Ever wonder how Google Translate works? David Bellos explains.
Google Translate is a statistical machine translation system, which means that it doesn’t try to unpick or understand anything. Instead of taking a sentence to pieces and then rebuilding it in the “target” tongue as the older machine translators do, Google Translate looks for similar sentences in already translated texts somewhere out there on the Web. ….
The data comes in large part from the documentation of international organizations. Thousands of human translators working for the United Nations and the European Union and so forth have spent millions of hours producing precisely those pairings that Google Translate is now able to cherry-pick. The human translations have to come first for Google Translate to have anything to work with.
The variable quality of Google Translate in the different language pairings available is due in large part to the disparity in the quantities of human-engineered translations between those languages on the Web.

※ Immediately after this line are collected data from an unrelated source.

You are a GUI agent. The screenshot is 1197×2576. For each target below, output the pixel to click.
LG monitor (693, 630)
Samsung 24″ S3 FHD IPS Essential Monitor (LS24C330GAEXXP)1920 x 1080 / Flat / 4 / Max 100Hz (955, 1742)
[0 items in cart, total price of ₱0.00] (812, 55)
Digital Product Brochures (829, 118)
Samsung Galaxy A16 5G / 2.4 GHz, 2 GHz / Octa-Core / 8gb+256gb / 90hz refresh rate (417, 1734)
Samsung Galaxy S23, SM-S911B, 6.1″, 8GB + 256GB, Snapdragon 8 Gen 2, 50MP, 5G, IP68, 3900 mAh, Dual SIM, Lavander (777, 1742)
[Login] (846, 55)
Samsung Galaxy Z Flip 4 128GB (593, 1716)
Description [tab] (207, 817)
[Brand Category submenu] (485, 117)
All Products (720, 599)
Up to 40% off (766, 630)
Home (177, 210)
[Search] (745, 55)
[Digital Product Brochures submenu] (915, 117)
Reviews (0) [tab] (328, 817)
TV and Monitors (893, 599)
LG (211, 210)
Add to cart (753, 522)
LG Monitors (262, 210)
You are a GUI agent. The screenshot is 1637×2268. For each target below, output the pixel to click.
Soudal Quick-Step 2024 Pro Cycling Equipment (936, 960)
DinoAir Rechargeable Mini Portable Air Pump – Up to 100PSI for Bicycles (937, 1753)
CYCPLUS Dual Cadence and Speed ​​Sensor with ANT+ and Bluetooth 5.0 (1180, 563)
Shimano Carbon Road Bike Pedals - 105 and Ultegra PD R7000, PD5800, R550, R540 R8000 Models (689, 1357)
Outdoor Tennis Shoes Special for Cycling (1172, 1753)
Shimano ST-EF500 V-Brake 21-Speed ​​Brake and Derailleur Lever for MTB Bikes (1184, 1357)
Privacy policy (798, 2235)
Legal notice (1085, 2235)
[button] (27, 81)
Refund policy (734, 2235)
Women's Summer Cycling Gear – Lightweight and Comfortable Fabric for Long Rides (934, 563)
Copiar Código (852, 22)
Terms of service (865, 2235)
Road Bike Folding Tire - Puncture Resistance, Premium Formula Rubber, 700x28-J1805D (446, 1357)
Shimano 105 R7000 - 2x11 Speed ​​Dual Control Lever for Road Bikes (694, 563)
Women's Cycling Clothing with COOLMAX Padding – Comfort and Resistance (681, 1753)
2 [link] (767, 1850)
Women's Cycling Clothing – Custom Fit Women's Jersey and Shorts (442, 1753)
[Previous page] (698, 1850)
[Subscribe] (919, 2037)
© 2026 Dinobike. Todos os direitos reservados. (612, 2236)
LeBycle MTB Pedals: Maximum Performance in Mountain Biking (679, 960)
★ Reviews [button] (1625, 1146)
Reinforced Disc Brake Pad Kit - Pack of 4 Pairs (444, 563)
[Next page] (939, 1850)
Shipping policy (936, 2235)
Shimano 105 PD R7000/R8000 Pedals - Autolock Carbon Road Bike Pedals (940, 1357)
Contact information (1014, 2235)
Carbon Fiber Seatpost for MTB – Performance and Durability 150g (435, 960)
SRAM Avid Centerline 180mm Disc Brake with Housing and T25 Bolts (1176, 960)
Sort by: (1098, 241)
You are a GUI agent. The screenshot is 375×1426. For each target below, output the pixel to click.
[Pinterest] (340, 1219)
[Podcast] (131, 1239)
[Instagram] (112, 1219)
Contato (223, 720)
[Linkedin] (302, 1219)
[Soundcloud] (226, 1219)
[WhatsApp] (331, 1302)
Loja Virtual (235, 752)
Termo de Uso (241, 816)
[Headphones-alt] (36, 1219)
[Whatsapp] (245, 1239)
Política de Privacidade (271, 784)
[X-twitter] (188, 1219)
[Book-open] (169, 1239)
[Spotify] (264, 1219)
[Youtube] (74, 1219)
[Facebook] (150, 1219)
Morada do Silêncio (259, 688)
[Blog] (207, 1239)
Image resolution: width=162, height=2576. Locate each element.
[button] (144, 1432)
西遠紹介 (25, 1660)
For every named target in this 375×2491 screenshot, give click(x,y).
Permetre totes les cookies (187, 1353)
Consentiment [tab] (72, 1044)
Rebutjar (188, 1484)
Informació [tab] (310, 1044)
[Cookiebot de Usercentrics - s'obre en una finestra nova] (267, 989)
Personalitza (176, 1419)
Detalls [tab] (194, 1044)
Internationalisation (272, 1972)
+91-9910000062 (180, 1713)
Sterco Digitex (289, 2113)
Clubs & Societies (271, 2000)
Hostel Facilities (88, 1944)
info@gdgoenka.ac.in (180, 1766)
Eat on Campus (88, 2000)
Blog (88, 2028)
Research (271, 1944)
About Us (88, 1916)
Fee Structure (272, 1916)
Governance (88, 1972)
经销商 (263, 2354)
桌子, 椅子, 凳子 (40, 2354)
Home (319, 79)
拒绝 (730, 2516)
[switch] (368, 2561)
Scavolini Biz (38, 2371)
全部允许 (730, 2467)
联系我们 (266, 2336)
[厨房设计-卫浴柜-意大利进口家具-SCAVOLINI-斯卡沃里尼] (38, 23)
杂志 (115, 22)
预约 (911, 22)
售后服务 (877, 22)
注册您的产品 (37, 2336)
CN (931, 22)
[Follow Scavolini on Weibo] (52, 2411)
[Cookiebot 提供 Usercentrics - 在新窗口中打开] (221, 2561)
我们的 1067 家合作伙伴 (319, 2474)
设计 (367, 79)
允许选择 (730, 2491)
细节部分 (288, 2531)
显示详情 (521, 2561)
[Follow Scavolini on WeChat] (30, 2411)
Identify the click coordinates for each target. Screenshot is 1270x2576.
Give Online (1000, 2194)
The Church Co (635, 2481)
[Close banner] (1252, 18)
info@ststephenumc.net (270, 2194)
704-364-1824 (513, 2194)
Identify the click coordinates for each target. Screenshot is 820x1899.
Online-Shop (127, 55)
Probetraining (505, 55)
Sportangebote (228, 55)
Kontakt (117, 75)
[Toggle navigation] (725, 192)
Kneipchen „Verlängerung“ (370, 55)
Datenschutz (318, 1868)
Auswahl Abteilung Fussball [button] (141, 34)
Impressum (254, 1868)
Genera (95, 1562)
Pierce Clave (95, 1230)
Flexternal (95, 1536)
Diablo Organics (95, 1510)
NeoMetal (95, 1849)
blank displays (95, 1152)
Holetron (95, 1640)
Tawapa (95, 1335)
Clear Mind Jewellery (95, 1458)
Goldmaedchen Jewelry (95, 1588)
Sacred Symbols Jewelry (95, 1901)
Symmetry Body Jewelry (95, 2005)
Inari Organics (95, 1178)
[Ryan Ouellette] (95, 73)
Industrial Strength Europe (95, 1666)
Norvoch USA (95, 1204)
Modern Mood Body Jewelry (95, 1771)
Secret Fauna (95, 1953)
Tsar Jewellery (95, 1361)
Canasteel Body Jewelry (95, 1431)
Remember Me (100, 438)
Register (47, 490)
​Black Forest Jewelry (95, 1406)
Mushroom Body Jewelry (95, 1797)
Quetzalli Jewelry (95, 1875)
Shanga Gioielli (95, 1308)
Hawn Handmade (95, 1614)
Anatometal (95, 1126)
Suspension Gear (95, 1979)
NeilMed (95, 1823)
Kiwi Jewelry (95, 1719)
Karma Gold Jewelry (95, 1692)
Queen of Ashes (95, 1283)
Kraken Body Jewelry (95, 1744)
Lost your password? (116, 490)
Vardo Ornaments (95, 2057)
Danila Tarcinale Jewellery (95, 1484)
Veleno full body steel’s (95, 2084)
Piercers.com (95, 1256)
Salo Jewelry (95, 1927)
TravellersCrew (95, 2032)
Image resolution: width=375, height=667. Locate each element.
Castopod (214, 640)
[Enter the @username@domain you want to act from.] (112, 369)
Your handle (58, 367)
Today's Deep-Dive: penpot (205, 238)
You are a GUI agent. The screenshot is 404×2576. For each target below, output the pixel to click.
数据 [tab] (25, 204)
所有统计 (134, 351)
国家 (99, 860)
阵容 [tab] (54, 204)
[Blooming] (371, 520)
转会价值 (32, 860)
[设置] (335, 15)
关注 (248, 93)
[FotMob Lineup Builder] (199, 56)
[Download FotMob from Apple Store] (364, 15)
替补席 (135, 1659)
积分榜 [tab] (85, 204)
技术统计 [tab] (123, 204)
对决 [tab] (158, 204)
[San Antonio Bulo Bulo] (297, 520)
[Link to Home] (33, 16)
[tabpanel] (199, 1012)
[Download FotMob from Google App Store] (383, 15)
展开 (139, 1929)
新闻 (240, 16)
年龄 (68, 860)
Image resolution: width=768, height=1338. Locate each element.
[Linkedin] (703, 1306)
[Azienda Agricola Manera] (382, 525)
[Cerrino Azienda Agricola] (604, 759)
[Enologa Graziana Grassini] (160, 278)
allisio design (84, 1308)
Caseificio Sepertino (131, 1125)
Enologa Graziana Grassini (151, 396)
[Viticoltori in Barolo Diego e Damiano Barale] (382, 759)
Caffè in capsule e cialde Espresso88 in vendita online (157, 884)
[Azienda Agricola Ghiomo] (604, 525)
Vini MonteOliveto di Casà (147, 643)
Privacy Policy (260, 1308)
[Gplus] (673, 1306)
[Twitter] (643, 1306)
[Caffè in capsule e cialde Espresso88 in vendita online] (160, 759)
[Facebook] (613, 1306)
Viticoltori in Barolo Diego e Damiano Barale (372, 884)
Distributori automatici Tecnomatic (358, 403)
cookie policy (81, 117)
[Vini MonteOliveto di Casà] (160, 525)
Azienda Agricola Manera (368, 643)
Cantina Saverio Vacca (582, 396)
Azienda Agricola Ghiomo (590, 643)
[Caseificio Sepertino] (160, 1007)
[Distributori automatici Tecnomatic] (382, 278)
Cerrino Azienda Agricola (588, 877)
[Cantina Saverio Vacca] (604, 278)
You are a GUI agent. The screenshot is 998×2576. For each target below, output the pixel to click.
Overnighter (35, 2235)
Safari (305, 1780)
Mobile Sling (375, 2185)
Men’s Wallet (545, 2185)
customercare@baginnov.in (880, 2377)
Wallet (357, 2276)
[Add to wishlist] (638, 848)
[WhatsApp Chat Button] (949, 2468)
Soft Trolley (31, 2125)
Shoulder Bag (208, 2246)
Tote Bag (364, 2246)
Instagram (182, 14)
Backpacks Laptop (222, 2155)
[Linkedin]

David Bellos, “I, Translator”, New York Times, 21 March 2010.
David Bellos is professor of French and Italian and director of the Program in Translation and Intercultural Communication at Princeton University.
Google Translate can handle 52 languages. It does a superb job with works for which human translations exist. But will it ever be useful for new translation of truly original works? Professor Bellos thinks not. “After all,” concludes Bellos, “when it comes to the real challenges of literary translation, human beings have a hard time of it, too”.